2. Season chicken with salt and pepper and in coconut oil until it browns – don’t cook thoroughly – we will cook it further later in the recipe.
3. Leave oil in pan and sauté onion, ginger and garlic. Once they become golden brown, mix dry powder to create a paste-like substance, then add the blended tomatoes. Stir continuously as it cooks.

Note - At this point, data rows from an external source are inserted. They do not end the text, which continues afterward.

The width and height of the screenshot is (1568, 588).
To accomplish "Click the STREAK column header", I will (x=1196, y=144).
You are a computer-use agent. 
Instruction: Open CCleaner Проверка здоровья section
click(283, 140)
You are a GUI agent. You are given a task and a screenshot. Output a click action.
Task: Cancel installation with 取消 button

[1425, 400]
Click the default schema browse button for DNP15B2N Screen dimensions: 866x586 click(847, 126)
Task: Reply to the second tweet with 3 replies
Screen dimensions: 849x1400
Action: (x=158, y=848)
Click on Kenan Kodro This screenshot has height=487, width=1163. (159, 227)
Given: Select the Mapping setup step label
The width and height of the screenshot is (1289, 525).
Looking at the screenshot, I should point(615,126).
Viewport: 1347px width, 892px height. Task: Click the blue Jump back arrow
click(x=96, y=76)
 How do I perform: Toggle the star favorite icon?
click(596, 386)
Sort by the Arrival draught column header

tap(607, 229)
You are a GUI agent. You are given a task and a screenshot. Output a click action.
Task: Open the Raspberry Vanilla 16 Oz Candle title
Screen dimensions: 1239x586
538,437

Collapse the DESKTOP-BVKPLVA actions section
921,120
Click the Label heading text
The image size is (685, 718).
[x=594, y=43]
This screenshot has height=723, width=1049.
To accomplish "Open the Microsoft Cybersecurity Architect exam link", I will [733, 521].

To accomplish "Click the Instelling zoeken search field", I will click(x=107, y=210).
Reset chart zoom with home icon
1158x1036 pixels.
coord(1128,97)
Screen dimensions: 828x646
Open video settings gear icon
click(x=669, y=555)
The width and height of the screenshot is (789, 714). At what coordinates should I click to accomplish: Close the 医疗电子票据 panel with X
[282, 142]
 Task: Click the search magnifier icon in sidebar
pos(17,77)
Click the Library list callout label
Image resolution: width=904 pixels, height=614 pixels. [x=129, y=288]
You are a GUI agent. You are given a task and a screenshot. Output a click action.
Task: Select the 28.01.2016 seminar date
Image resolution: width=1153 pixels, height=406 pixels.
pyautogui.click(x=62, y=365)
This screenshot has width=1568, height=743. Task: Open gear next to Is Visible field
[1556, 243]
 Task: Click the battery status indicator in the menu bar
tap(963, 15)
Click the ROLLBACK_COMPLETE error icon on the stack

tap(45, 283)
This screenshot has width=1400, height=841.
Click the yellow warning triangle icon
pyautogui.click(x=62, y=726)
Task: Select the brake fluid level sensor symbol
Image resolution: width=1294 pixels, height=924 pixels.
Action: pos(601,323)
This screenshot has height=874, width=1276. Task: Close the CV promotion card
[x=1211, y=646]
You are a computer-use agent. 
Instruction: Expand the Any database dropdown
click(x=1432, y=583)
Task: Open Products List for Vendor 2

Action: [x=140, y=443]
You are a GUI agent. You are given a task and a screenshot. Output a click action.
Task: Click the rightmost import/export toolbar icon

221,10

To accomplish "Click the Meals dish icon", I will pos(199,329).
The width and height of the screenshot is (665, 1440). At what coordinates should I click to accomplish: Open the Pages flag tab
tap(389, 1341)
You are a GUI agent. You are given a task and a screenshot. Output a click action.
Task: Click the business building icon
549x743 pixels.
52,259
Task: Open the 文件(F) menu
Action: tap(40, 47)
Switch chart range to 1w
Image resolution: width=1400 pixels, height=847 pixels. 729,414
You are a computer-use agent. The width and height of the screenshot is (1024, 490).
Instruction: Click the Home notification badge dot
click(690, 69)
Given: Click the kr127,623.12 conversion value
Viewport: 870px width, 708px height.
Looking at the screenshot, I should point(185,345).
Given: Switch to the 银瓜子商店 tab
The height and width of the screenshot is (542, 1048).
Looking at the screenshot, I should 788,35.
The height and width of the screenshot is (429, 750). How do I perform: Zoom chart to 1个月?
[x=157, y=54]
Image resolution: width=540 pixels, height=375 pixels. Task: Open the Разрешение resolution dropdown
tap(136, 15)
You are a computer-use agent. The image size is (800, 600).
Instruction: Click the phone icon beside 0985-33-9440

4. Stir in yogurt, then coconut milk and then add chicken and let simmer.
I also added potatoes.
5. Add salt and pepper, to taste and let simmer on medium/low heat, stirring occasionally.
6. Taste it! If the curry tastes bitter, add a little more coconut milk and a dollop of sour cream, or a bit of lime juice.
7. Spoon onto rice and enjoy!
1 tsp sugar
½ cup warm water
1 ½ tsp active dry yeast
2 ½ cups all-purpose flour
¼ cup plain yogurt
1 tbsp olive oil
dash of salt, to taste
1. Add sugar and water in bowl, and yeast – and let rest, covered, for 10 minutes.
2. Take flour and make volcano structure on counter surface, then pour water mixture slowly into the mouth of the “volcano.”
3. Mix with your hands until it is dough. Add flour if needed for desired doughy-ness.
4. Add yogurt, salt and oil and continue mixing until dough is no longer sticky.
5. Take the dough and cover it with a towel and let rest in a warm place for 45-60 minutes to allow yeast to work.
6. Knead dough further.
7. Tear dough into at least 12 balls of dough.
8. Flatten dough. Cook in pan with oil until desired browning is accomplished.